Album Review: Thomas Rhett - It Goes Like This

With "It Goes Like This" becoming his break-out hit, it was only natural for Thomas Rhett to title his debut album the same thing. Does the rest of the album live up to the bar raised by his break-out hit? Let's find out!

An interesting thing has happened on Thomas Rhett’s path to country music stardom. He didn’t immediately break-out. Still just 23, Thomas Rhett proved that the third time’s the charm with “It Goes Like This” hitting the #1 spot on the charts and selling a million tracks (or soon to be at the time of this album review’s writing). The song became the title track for Thomas Rhett’s debut album.  The album still features the first two singles (both Top 20 hits) with “Something To Do With My Hands” and “Beer With Jesus.” The former was released in 2011 while the latter was a single in 2012 and found the singer gaining some critical acclaim but getting brushback from conservative markets who said ‘how dare you’ while completely missing the point of the message in the song. Half of the album was produced by Jay Joyce while Luke Laird and Michael Knox both handled production duties on the other six songs (3 each). 

Laird’s productions are “Get Me Some Of That,” “Call Me Up,” and “Sorry For Partyin’” and these tunes all showcase the youthful hook-filled side of Thomas Rhett’s music. Each of them could be radio hits with “Get Me Some Of That” and “Call Me Up” showing off Thomas Rhett’s strong voice in places while allowing the groove to shine in other places. “Sorry For Partyin’” is a great, blues-filled pre-emptive ‘sorry letter’ sent out to neighbors and other folks for the stuff that is about/has gone down.

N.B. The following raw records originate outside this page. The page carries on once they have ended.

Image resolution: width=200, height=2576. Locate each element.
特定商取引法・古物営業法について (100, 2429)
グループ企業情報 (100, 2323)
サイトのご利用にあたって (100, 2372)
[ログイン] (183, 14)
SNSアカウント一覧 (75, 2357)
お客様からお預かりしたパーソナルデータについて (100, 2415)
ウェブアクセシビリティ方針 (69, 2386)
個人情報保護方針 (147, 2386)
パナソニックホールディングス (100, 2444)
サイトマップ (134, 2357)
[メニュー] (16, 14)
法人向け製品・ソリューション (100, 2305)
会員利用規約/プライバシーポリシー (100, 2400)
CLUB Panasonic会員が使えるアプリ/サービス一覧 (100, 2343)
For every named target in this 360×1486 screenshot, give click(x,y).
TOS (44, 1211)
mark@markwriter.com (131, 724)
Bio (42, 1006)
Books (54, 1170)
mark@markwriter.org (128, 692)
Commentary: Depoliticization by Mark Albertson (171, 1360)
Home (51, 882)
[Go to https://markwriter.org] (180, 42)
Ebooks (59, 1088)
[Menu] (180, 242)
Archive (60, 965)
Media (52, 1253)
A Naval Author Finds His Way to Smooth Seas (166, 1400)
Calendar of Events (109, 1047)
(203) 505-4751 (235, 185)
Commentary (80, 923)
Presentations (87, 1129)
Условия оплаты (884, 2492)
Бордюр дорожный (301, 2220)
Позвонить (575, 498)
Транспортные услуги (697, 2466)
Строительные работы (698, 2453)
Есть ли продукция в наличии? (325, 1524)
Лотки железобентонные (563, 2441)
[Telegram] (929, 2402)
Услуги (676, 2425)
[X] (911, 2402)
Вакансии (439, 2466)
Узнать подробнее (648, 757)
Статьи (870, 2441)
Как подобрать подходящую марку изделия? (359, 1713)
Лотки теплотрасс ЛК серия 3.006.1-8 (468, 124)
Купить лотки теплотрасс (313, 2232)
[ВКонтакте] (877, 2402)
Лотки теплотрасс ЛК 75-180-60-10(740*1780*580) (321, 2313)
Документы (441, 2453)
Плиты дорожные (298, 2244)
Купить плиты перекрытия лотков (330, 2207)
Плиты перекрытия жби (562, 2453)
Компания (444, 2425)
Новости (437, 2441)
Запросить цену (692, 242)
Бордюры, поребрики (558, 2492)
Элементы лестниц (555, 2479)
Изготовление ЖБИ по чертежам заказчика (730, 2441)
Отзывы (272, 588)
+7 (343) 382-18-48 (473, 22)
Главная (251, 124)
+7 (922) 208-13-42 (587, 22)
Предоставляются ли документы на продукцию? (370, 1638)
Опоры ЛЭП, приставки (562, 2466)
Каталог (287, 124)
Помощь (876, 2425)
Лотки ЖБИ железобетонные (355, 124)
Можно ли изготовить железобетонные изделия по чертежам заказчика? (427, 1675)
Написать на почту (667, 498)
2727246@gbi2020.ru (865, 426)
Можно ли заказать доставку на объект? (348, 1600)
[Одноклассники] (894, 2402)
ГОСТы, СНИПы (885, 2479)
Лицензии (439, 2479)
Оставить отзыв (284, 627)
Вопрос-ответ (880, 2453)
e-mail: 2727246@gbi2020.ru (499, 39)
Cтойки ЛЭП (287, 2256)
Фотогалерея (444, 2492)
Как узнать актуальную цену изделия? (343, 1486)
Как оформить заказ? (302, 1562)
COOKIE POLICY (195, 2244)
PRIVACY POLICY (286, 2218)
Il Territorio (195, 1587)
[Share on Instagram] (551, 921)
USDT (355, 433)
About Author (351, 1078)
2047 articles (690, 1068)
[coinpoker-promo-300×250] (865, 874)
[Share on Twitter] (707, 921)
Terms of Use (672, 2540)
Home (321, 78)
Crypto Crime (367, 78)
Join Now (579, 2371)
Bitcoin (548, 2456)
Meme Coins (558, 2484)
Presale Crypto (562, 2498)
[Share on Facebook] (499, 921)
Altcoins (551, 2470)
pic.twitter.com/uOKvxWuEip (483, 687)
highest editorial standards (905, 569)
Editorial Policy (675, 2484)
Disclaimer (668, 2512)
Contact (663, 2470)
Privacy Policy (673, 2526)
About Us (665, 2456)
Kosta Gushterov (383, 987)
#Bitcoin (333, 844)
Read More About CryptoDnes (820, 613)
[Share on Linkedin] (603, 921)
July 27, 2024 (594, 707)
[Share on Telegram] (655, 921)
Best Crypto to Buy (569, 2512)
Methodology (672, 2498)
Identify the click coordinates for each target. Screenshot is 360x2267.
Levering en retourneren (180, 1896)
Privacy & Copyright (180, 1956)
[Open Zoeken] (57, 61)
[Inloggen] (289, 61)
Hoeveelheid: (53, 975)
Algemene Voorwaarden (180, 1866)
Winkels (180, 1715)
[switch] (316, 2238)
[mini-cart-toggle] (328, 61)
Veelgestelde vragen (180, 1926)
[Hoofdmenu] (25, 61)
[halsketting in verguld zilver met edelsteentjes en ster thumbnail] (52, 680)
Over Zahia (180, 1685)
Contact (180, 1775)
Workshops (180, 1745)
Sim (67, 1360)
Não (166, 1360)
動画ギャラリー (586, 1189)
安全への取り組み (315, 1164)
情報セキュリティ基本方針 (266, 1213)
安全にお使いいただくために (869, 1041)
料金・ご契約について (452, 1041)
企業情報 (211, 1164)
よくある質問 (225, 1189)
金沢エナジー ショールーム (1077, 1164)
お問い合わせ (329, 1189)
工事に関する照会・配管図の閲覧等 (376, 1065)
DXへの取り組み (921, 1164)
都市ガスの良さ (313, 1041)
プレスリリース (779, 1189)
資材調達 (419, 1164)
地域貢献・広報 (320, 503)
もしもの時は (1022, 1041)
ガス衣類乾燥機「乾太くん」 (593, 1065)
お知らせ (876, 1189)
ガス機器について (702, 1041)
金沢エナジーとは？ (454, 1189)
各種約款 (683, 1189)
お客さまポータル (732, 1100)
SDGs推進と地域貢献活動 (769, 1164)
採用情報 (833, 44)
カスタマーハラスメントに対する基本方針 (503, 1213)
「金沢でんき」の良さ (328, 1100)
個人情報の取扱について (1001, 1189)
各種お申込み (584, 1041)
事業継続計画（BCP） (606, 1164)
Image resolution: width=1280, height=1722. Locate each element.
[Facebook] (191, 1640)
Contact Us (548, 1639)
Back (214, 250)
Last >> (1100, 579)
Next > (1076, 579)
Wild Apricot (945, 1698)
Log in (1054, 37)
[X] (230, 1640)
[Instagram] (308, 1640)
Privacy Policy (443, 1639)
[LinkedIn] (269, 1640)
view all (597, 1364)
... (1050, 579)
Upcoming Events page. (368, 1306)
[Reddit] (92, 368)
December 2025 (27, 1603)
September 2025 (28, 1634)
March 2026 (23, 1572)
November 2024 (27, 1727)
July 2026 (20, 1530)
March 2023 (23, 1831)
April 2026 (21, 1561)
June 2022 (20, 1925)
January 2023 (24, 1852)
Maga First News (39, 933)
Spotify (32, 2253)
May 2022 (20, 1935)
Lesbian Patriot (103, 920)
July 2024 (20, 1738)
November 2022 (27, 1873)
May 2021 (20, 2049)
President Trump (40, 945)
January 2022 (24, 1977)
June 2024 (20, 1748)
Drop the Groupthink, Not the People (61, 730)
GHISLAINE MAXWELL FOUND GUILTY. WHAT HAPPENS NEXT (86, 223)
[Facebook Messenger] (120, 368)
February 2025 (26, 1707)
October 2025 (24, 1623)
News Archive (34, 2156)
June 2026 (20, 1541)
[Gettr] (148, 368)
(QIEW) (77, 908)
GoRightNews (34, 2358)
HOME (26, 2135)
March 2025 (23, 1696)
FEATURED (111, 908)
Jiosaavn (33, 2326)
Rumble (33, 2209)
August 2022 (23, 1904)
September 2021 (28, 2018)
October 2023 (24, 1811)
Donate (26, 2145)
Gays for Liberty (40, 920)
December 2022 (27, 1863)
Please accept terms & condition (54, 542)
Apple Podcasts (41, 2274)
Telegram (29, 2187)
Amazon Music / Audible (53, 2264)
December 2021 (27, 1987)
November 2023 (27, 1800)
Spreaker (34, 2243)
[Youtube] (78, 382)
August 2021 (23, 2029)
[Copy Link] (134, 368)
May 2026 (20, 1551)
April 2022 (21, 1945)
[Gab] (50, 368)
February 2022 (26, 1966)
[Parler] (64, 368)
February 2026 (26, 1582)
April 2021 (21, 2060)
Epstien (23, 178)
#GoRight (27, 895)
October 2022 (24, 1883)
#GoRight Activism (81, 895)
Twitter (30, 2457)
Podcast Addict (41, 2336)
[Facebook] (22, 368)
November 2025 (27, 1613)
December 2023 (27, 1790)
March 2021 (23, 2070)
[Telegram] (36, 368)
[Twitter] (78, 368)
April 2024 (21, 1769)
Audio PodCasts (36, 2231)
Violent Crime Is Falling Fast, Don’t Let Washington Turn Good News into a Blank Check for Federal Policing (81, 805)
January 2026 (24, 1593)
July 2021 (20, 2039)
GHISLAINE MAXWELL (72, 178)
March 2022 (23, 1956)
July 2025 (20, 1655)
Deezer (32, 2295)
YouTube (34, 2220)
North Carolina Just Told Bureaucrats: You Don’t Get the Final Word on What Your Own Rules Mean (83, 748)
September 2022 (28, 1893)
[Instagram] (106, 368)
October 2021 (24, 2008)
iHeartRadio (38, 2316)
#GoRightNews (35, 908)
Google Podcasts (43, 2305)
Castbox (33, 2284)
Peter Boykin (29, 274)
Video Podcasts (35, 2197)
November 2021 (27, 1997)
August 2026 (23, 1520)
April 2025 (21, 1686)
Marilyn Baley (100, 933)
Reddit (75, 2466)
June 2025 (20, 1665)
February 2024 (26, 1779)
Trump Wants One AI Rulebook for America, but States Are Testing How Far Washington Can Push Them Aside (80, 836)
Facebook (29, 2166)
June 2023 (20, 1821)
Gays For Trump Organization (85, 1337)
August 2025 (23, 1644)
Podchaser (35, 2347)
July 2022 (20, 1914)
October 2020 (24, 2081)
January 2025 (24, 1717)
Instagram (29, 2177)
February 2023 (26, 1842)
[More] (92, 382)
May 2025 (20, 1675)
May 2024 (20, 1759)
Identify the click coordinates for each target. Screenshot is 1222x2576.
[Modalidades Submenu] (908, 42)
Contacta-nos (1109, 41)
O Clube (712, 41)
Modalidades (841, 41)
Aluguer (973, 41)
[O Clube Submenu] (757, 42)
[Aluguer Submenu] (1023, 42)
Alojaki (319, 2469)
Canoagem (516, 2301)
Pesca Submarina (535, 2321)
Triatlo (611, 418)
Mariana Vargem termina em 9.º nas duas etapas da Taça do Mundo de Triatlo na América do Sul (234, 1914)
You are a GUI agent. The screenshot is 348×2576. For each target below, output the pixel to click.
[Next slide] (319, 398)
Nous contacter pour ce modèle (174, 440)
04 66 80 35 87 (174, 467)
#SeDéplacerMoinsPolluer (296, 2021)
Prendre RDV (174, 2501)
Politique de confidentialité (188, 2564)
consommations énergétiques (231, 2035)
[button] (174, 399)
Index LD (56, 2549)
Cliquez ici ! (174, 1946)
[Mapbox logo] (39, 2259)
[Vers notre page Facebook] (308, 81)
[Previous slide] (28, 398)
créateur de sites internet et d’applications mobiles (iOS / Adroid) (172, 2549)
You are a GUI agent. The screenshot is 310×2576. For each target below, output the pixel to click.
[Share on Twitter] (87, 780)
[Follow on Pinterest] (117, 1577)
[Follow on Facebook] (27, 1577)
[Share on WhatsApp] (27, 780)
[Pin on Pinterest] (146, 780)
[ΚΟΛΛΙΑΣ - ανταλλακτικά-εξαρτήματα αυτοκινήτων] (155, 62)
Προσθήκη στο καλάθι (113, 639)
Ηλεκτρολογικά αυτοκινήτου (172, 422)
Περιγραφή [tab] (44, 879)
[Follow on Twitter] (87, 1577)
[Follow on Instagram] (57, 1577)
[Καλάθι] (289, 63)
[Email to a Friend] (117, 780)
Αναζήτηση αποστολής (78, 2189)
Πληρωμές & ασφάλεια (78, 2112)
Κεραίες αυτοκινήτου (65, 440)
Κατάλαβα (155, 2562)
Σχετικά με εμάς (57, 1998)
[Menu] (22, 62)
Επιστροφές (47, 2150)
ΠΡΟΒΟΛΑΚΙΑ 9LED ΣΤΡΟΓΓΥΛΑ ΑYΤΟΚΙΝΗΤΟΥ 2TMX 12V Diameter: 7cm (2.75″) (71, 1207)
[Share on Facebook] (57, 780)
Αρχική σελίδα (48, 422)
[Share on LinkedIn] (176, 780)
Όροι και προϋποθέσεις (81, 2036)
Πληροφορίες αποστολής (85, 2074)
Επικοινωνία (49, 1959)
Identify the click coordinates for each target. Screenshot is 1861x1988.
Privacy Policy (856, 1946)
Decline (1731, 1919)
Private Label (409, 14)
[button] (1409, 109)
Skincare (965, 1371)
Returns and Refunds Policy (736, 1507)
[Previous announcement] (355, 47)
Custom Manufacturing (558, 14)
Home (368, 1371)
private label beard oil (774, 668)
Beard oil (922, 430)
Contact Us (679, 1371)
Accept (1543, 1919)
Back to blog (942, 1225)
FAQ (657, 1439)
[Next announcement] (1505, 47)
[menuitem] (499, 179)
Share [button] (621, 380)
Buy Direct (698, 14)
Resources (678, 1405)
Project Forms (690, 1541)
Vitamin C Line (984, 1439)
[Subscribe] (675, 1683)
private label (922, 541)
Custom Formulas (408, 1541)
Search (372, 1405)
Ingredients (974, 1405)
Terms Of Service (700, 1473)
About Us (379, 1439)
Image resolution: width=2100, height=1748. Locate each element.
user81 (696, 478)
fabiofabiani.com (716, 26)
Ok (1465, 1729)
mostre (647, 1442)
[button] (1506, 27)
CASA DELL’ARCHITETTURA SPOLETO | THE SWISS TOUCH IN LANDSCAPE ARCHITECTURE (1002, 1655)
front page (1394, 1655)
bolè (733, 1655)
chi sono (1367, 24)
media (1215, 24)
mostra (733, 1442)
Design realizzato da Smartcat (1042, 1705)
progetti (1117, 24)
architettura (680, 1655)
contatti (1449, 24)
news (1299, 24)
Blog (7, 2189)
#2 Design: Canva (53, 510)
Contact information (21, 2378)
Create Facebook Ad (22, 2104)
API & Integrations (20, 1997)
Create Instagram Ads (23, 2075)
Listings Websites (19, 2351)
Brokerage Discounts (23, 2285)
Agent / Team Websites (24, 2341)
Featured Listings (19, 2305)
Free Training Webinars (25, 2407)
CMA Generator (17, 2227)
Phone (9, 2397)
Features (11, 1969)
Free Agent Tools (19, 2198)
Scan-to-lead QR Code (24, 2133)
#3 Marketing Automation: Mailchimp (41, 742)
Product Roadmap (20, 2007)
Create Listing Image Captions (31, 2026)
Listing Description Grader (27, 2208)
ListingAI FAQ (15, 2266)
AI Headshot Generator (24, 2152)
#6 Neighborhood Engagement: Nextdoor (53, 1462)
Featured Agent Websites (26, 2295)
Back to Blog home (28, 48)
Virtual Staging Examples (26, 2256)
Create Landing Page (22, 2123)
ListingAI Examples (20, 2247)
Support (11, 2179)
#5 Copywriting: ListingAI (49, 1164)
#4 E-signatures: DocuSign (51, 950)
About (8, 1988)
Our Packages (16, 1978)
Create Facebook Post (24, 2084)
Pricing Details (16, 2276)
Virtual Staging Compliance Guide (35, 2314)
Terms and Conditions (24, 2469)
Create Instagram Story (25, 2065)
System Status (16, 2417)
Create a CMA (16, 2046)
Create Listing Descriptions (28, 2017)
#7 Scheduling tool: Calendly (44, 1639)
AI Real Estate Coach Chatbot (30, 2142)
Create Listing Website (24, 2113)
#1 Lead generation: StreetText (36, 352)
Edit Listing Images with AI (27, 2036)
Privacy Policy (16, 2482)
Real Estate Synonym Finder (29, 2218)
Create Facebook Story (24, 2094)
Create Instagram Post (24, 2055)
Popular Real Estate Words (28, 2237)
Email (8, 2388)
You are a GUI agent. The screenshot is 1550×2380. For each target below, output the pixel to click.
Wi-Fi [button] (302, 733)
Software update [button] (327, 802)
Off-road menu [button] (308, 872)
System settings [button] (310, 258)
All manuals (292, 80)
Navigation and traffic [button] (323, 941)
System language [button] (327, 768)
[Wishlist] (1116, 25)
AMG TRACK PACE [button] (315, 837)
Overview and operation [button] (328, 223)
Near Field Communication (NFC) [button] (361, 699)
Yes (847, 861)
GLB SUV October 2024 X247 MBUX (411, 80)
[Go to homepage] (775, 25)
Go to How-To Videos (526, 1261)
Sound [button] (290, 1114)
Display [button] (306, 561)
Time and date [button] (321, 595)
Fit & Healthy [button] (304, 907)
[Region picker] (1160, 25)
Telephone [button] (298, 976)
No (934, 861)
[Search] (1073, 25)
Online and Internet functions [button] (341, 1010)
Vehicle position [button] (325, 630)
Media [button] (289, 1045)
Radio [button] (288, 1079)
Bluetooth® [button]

It’s perhaps the most clever song on the record and while I think it’d be a huge radio hit and has potential for being a defining moment at a concert and to be recorded by many people down the line, I don’t know if it’ll ever be sent to radio.

The Michael Knox-produced tracks include the title track and it’s the first time Knox has had one of his artists not named Jason Aldean hit #1 with a song he produced. Listening to “It Goes Like This,” it’s easy to see why. It’s rock-filled, hooky groove backs up Thomas Rhett’s sturdy vocals while “In A Minute” and “Take You Home” both feel like radio-ready hits, particularly “In A Minute” a song Thomas Rhett co-wrote with his dad and Ashley Gorley. It’s like “It Goes Like This” in how it it is a hit and like other stuff on the radio but doesn’t sound like a ‘me too’ record, which is something that “Take You Home” might have a bit too much of (it’s the only song on the record to not be written by either Thomas Rhett or Rhett Akins). 

Other standouts from the rest of the record include “Front Porch Junkies,” a Beck-like kind of spoken-verse song. It is another one which could be a big hit on radio but who knows if they’re ready to have such a kind of ‘polarizing’ song released to radio after the experience Thomas Rhett had with “Beer With Jesus.” For six songs produced by Jay Joyce (who is always inventive and creative with his production techniques, only “All-American Middle Class White Boy” feels like a Jay Joyce produced song. It’s musically interesting likely makes for an interesting radio track.

There’s plenty on It Goes Like This to suggest that Thomas Rhett has the talent to be a top-line star but it’ll just be if radio’s ready to allow him to be the star his own father was destined to be (and eventually became as a songwriter of multiple hits). Either way, Thomas Rhett’s got himself a very good, musically diverse debut album, an album which should find some sort of an audience.